* [Task instructions]: Set the records down again. Match every line exactly.

* [Records for the exercise]:
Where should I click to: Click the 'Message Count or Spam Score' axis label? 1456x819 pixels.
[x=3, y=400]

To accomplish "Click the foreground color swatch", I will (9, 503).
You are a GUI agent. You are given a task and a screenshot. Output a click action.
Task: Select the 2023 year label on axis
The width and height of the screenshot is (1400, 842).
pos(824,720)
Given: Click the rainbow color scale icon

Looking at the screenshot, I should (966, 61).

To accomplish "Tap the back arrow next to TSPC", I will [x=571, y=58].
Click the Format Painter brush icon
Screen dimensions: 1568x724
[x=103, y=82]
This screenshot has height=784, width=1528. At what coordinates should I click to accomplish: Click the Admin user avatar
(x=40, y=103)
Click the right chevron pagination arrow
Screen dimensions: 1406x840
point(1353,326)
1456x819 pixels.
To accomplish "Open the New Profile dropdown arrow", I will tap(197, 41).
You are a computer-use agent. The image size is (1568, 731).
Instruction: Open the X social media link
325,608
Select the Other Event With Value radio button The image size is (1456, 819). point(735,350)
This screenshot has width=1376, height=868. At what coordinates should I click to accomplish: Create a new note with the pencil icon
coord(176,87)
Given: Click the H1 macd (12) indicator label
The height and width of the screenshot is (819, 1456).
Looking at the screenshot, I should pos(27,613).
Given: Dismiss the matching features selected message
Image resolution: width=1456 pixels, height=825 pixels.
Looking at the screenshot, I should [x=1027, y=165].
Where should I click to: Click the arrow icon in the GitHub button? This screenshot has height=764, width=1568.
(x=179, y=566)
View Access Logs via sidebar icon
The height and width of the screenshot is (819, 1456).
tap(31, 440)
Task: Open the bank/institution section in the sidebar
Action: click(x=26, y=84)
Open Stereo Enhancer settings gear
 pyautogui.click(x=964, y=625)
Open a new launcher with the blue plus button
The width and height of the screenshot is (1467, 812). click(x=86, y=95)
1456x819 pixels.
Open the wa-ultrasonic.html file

* [Result]:
Where should I click to: Click the 'Message Count or Spam Score' axis label? 1456x819 pixels.
[x=3, y=400]

To accomplish "Click the foreground color swatch", I will (9, 503).
You are a GUI agent. You are given a task and a screenshot. Output a click action.
Task: Select the 2023 year label on axis
The width and height of the screenshot is (1400, 842).
pos(824,720)
Given: Click the rainbow color scale icon

Looking at the screenshot, I should (966, 61).

To accomplish "Tap the back arrow next to TSPC", I will [x=571, y=58].
Click the Format Painter brush icon
Screen dimensions: 1568x724
[x=103, y=82]
This screenshot has height=784, width=1528. At what coordinates should I click to accomplish: Click the Admin user avatar
(x=40, y=103)
Click the right chevron pagination arrow
Screen dimensions: 1406x840
point(1353,326)
1456x819 pixels.
To accomplish "Open the New Profile dropdown arrow", I will tap(197, 41).
You are a computer-use agent. The image size is (1568, 731).
Instruction: Open the X social media link
325,608
Select the Other Event With Value radio button The image size is (1456, 819). point(735,350)
This screenshot has width=1376, height=868. At what coordinates should I click to accomplish: Create a new note with the pencil icon
coord(176,87)
Given: Click the H1 macd (12) indicator label
The height and width of the screenshot is (819, 1456).
Looking at the screenshot, I should pos(27,613).
Given: Dismiss the matching features selected message
Image resolution: width=1456 pixels, height=825 pixels.
Looking at the screenshot, I should [x=1027, y=165].
Where should I click to: Click the arrow icon in the GitHub button? This screenshot has height=764, width=1568.
(x=179, y=566)
View Access Logs via sidebar icon
The height and width of the screenshot is (819, 1456).
tap(31, 440)
Task: Open the bank/institution section in the sidebar
Action: click(x=26, y=84)
Open Stereo Enhancer settings gear
 pyautogui.click(x=964, y=625)
Open a new launcher with the blue plus button
The width and height of the screenshot is (1467, 812). click(x=86, y=95)
1456x819 pixels.
Open the wa-ultrasonic.html file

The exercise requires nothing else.